Data supplied —
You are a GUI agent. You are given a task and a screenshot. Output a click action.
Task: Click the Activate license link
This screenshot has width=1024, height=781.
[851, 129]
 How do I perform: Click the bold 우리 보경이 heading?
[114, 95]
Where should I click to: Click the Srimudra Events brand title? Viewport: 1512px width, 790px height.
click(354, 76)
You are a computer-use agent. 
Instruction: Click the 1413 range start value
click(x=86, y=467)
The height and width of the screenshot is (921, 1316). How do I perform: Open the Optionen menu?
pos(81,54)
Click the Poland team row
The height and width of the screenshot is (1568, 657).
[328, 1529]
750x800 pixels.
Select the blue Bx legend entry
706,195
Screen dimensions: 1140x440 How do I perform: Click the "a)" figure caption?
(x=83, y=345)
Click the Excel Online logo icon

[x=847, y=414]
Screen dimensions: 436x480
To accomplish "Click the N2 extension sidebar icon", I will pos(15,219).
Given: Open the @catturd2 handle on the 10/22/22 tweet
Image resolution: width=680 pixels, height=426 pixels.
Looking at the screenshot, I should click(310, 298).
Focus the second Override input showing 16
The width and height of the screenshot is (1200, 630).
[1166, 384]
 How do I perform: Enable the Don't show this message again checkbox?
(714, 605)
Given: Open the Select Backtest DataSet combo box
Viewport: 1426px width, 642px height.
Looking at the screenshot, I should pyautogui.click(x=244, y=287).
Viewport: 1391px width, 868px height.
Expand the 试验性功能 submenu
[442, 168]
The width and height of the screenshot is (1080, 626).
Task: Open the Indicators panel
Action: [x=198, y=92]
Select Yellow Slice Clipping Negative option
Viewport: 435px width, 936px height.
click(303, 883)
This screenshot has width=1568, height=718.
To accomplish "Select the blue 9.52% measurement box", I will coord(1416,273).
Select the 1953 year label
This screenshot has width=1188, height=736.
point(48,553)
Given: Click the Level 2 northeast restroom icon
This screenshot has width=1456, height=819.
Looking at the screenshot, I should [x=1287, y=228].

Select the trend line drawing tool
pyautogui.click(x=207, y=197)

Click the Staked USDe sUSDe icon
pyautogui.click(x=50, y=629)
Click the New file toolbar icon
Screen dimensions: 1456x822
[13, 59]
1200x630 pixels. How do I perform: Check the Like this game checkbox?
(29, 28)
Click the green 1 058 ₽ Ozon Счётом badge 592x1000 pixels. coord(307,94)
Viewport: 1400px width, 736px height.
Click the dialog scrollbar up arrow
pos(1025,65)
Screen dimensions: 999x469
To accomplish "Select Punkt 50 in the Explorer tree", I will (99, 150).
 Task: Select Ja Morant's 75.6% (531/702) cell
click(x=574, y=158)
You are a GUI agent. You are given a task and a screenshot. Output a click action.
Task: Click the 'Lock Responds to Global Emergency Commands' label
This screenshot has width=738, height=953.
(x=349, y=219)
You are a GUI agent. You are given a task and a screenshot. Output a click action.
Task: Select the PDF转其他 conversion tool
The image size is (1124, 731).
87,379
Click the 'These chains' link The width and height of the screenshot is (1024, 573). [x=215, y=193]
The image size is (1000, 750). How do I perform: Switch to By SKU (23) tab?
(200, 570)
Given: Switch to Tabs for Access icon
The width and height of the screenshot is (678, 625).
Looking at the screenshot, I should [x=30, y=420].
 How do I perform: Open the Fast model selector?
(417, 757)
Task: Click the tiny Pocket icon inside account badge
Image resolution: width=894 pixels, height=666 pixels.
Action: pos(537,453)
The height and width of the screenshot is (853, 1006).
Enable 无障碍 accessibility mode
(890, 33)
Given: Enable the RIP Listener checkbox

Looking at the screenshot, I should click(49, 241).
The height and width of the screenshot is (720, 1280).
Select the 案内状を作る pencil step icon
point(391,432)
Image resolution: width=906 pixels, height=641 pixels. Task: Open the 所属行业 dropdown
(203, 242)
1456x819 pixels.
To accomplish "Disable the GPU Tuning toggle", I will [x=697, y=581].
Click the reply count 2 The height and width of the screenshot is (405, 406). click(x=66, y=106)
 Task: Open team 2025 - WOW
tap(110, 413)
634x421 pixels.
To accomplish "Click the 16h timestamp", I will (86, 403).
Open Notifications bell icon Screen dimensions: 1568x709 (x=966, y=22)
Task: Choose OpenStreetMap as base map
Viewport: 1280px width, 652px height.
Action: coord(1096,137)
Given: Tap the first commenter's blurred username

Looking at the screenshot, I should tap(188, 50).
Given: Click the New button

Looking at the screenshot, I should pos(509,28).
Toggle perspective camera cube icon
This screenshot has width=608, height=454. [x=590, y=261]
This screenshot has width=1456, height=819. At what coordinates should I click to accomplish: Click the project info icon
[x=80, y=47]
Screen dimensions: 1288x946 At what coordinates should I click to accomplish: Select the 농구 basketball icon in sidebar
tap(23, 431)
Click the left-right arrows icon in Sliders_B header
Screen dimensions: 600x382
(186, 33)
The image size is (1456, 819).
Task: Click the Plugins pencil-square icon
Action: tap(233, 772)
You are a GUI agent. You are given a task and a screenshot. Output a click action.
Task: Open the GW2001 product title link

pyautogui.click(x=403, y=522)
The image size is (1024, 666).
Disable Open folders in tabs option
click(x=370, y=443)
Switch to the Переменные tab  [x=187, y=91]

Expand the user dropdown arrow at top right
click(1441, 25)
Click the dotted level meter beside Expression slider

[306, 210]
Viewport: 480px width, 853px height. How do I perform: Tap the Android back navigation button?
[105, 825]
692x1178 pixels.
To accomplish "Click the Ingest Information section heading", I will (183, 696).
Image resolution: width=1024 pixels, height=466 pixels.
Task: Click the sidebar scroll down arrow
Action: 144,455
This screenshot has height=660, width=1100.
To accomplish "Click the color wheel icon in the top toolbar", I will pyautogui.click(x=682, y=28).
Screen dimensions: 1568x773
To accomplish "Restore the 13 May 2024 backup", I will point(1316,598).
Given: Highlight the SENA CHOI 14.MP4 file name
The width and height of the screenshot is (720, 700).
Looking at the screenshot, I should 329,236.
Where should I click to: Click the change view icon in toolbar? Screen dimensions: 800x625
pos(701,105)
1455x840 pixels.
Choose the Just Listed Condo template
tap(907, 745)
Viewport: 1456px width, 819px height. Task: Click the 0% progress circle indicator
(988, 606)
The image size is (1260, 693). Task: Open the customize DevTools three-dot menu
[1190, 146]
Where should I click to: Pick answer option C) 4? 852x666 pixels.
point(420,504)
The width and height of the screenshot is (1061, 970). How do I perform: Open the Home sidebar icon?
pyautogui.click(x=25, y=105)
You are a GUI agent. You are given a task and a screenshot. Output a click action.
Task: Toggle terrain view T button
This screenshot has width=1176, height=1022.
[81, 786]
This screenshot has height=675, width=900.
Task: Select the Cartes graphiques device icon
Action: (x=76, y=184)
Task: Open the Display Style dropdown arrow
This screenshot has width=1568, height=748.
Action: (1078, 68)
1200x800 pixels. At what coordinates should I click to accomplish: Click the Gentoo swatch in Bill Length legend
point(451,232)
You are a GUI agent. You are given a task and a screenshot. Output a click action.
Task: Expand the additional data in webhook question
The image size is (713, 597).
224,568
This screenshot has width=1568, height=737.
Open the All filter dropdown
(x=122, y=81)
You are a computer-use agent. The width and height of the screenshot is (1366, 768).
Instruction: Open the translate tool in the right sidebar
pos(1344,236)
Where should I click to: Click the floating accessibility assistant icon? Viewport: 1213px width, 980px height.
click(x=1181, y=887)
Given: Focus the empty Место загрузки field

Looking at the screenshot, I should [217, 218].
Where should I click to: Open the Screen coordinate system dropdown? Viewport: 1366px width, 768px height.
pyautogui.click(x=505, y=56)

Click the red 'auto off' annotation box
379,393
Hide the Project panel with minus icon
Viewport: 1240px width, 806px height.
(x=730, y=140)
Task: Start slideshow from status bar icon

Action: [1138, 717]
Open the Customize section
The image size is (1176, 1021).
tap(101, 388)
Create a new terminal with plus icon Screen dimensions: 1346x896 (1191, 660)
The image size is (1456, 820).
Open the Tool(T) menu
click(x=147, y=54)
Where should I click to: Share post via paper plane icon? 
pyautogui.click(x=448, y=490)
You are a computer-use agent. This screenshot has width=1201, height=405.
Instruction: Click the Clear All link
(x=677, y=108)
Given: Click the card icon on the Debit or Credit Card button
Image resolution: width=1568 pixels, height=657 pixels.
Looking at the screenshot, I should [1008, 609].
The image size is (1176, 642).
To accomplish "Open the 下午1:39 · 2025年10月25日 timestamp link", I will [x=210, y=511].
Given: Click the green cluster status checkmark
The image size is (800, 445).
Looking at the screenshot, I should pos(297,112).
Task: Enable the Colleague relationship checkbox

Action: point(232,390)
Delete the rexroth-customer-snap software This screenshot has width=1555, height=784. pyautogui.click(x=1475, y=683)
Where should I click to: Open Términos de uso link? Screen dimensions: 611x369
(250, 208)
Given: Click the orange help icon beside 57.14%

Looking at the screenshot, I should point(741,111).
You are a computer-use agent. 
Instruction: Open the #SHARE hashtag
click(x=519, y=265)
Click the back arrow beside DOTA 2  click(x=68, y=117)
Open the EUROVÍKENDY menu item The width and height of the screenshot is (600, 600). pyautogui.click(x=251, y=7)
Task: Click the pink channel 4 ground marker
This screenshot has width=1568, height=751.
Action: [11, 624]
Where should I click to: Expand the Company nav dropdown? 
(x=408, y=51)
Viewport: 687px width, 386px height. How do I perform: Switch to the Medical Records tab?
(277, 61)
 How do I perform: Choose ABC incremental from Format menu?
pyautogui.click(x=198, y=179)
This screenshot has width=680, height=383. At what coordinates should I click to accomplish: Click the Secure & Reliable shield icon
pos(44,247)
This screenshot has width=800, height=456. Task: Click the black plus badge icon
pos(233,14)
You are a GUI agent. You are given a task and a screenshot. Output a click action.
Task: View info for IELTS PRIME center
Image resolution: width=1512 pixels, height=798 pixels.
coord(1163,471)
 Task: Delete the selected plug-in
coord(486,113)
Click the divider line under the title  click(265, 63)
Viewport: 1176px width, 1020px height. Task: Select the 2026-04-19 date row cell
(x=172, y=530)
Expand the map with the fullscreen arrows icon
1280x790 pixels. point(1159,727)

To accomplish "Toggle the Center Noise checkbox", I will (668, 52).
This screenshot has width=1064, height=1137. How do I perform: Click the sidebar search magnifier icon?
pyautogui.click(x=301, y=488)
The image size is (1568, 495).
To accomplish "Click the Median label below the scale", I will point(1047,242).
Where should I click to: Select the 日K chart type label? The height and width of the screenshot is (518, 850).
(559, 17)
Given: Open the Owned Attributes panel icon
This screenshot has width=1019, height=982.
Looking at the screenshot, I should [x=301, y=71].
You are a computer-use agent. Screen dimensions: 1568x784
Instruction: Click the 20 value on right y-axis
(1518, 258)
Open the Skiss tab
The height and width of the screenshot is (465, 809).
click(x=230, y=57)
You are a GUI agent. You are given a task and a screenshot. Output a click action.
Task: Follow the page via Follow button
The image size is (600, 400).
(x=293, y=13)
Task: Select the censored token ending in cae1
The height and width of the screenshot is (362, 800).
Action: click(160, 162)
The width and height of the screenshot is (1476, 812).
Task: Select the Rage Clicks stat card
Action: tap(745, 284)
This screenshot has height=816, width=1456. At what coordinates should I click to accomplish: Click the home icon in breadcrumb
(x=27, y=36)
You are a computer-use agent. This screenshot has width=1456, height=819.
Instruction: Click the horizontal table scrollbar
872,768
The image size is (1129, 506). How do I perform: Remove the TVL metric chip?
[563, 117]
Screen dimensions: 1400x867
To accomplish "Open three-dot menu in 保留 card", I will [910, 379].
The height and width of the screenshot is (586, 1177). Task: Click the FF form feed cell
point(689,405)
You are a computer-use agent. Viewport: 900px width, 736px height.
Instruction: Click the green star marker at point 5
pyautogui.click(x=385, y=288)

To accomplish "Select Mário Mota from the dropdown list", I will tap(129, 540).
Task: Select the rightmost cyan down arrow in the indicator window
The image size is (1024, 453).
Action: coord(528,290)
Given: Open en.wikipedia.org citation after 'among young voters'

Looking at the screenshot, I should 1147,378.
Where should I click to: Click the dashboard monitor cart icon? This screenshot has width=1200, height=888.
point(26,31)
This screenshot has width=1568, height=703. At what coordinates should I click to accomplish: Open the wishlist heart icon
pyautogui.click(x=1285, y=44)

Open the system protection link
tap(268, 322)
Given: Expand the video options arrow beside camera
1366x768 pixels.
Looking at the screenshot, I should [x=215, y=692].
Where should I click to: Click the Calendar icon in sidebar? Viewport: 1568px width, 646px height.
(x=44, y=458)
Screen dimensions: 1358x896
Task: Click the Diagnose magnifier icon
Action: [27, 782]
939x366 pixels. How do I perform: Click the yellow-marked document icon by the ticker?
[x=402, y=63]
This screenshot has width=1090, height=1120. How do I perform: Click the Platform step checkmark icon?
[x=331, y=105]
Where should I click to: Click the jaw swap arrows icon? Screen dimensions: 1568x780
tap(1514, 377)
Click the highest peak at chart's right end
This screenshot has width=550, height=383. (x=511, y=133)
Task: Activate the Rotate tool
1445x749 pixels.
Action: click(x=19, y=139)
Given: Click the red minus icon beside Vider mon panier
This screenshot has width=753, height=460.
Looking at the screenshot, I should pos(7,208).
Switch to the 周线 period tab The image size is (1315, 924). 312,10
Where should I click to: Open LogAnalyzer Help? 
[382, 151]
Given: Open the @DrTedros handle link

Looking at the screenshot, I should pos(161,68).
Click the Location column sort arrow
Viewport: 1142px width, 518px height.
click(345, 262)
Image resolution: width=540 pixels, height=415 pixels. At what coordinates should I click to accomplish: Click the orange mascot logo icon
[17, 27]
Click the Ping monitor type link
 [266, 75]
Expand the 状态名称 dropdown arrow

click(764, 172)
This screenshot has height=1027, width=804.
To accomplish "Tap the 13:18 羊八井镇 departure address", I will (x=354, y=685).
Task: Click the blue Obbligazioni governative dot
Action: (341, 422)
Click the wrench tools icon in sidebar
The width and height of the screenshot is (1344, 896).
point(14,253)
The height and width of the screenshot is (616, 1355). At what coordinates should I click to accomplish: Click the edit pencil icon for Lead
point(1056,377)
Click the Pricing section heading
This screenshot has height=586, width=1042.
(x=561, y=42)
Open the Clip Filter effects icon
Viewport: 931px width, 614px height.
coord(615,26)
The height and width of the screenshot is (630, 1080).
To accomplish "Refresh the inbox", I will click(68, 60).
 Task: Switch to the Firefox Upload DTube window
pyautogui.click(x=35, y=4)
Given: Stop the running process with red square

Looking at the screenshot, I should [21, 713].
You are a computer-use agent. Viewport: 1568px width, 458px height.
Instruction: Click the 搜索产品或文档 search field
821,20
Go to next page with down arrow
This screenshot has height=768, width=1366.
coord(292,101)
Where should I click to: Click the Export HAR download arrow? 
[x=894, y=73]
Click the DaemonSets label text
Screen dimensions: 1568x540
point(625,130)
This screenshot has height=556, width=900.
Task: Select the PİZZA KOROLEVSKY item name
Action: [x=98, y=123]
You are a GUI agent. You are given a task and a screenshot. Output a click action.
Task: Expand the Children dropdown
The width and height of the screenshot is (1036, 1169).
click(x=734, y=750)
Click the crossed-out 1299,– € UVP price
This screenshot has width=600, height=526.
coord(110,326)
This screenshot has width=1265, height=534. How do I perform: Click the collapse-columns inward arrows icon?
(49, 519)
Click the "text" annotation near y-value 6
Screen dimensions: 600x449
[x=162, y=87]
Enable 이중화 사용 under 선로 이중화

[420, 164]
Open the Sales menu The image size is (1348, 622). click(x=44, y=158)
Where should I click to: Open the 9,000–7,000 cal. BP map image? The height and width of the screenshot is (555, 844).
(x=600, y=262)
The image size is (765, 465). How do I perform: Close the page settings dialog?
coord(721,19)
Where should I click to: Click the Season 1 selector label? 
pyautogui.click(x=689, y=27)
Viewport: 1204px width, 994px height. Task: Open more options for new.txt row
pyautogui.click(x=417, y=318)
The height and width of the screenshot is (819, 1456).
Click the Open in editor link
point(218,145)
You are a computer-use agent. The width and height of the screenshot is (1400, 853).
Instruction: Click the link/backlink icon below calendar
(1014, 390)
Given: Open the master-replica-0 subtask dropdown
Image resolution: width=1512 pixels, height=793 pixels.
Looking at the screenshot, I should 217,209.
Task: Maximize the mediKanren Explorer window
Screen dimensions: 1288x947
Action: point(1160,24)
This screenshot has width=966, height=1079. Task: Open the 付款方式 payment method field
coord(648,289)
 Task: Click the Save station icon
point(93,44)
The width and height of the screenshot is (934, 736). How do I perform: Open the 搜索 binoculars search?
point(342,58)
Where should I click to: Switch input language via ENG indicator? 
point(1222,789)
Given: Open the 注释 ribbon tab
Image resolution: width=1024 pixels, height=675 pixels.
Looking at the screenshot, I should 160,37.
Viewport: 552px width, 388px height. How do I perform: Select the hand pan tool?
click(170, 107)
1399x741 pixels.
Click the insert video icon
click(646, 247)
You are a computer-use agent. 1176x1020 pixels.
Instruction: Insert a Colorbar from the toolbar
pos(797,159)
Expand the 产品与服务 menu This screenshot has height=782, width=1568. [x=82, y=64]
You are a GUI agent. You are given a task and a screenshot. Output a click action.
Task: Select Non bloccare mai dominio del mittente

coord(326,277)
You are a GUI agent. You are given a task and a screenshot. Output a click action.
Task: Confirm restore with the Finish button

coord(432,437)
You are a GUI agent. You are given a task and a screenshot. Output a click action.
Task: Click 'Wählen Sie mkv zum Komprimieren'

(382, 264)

Task statement —
Please give the items again from the line containing "Given: Click the red" up to and including the line containing "click(345, 262)", swapping "minus" for "plus" and changing nothing else.

Task result —
Given: Click the red plus icon beside Vider mon panier
This screenshot has width=753, height=460.
Looking at the screenshot, I should pos(7,208).
Switch to the 周线 period tab The image size is (1315, 924). 312,10
Where should I click to: Open LogAnalyzer Help? 
[382, 151]
Given: Open the @DrTedros handle link

Looking at the screenshot, I should pos(161,68).
Click the Location column sort arrow
Viewport: 1142px width, 518px height.
click(345, 262)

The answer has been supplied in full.